Using big data to predict the future

Posted Dec 2, 2018 by Tim Sandle
Advances with machine learning and big data analytics are helping researchers, and ultimately companies, to make predictions about future trends by analysing patterns. A new application looks at medicine.
File photo: Open Data Day  Washington D.C.  2015.
File photo: Open Data Day, Washington D.C., 2015.
Joshua Tauberer (CC BY 2.0)
Researchers from the University of Córdoba have been exploring how large volumes of data can be organized, analyzed and cross referenced to predict certain patterns. This forms part of the process commonly referred to as 'big data analytics'. The focus of the review was on predicting the response to specific examples, such as medical treatments, operational improvements for smart buildings, and even the behavior of the Sun. Each prediction process is based on the input of key variables.
In assessing how effective big data analysis is, the researchers set out to improve models that are intended to predict several variables simultaneously based on the same set of input variables. The aim here was to find ways to reduce the size of data necessary for the forecast to be exact, thereby speeding up the data analysis process.
Central to the optimization process is with filtering out background ‘noise’ and eliminating those variables which are not significant to the overall assessment of the purpose of the analysis.
The researchers developed a new technique that can inform the person responsible for the analysis which examples are required so that any forecast made is not only reliable but can be enhanced to deliver the most accurate result.
The technique was a type of multi-output regression model.

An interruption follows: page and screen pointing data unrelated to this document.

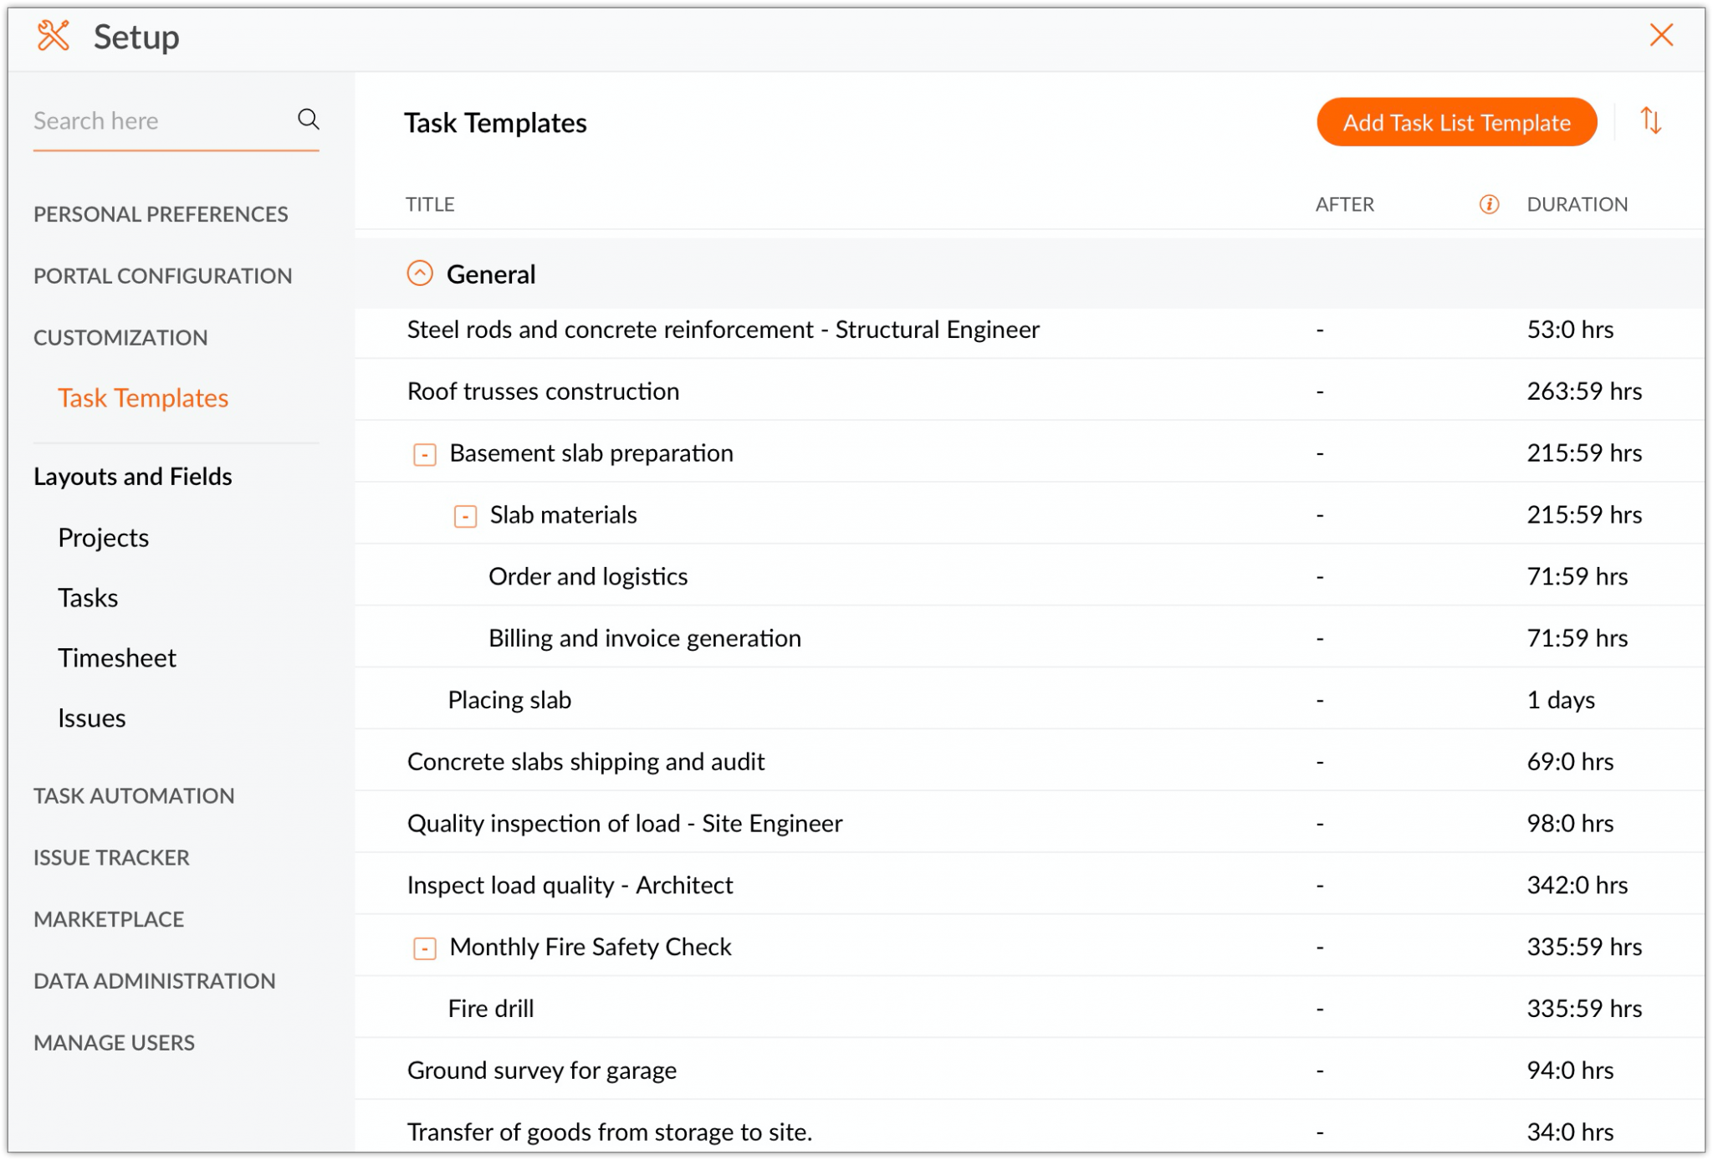The width and height of the screenshot is (1713, 1160).
Task: Open the Task Templates section
Action: tap(142, 397)

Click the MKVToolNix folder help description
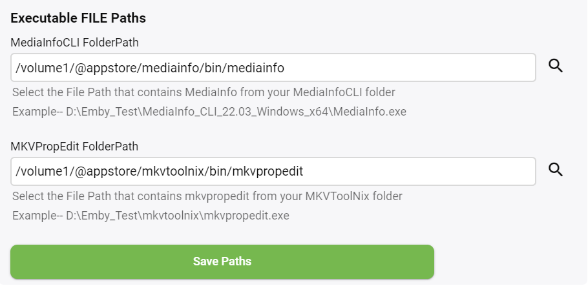tap(208, 196)
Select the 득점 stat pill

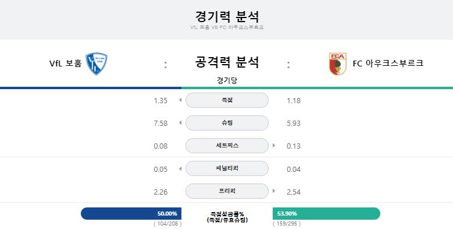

These are categorized as problem transformation and algorithm adaptation methods. Multiple-output regression models require estimating multiple parameters, one for each output.
As a consideration, the research group looked at a method that predicts several parameters connected to soil quality. This was based on a set of data variables such as the types of crops planted, tillage (preparation of the land) and the use and types of pesticides. By applying the new model, the amount of data inputs required to deliver a prediction about crop growth was reduced.
In all eighteen different databases were examined, and by applying the new approach the researchers were able to reduce the amount of information by 80 percent without affecting the predictive performance. This led to less than half the original data being used, and far faster responses being gathered.
Commenting on the study, lead researcher Dr. Sebastian Ventura said: “When you are dealing with a large volume of data, there are two solutions. You either increase computer performance, which is very expensive, or you reduce the quantity of information needed for the process to be done properly.”
The research has been published in the journal Integrated Computer-Aided Engineering. The research paper is called “An ensemble-based method for the selection of instances in the multi-target regression problem.”